И вот кто-то из них должен был за случившееся ответить. Витя в ожидании решения командования, что делать со всей этой историей дальше, оказался на губе. По идее, там же должен был оказаться и лейтенант. Но не оказался. Всё-таки офицер… И от командования его не отстранили. И на операцию в январе он пошёл…
А Витю на операцию не взяли — он остался на губе ждать решения своей судьбы. Только вот судьба решила сперва обратить свой взор на лейтенанта. В тот самый день именно его взводу выпала очередь идти за сухпаём… Именно его, единственного офицера из убитых, не добили почему-то духи разрывной пулей в лицо. И не сняли почему-то тот самый добела застиранный бушлат, кутаясь в который он недавно сидел на броне Витиной БРДМки…
После гибели лейтенанта, за отсутствием других виновных, за всё ответил по полной программе Вараксин. Насколько мне известно, ему дали несколько лет. Как сложилась дальше его судьба, не знаю. Знаю только, что в любом случае сложилась она в тот самый день, в тот самый момент, когда кто-то решил, что подозреваемый солдат должен сидеть, а подозреваемый офицер нет. Наверное, этот кто-то искренне хотел помочь лейтенанту выйти сухим из этой неприятной истории. Думал, наверное, что одни боевые, другие — и кто там уже станет вспоминать досадную ошибку боевого офицера. Что один действующий офицер для армии важнее, чем один солдат…
Тогда, в январе 86-го, я не задумывался над этим клубком судеб, тесно связавшихся в истории с гибелью ребят из первой роты. Корка — она не даёт задумываться. Особенно задумываться над судьбой, над тем, что каждый шаг, каждый поступок определяет множество других.
И только потом, спустя много лет, я стал осознавать, что моё отношение к жизни, к людям, к событиям во многом определяется среди прочего и этими, едва уловимыми в гуле воспоминаний и переживаний, историями.

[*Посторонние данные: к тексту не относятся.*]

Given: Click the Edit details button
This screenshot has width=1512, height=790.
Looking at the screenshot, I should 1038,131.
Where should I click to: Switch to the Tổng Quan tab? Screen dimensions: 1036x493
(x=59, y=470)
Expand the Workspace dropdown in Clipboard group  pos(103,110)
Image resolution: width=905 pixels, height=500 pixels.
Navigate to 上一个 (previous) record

Корка сошла, душа прикоснулась к запретному, и, оказалось, что и тот незнакомый мне молодой с его «Кукушкой», и тот лейтенант в выцветшем бушлате, и те совершенно незнакомые мне парни, погибшие 31 декабря по дороге с Кунара, были, есть и всегда останутся фактами моей личной биографии…
И несколькими из многих ран, от которых не убережёт душу никакая корка.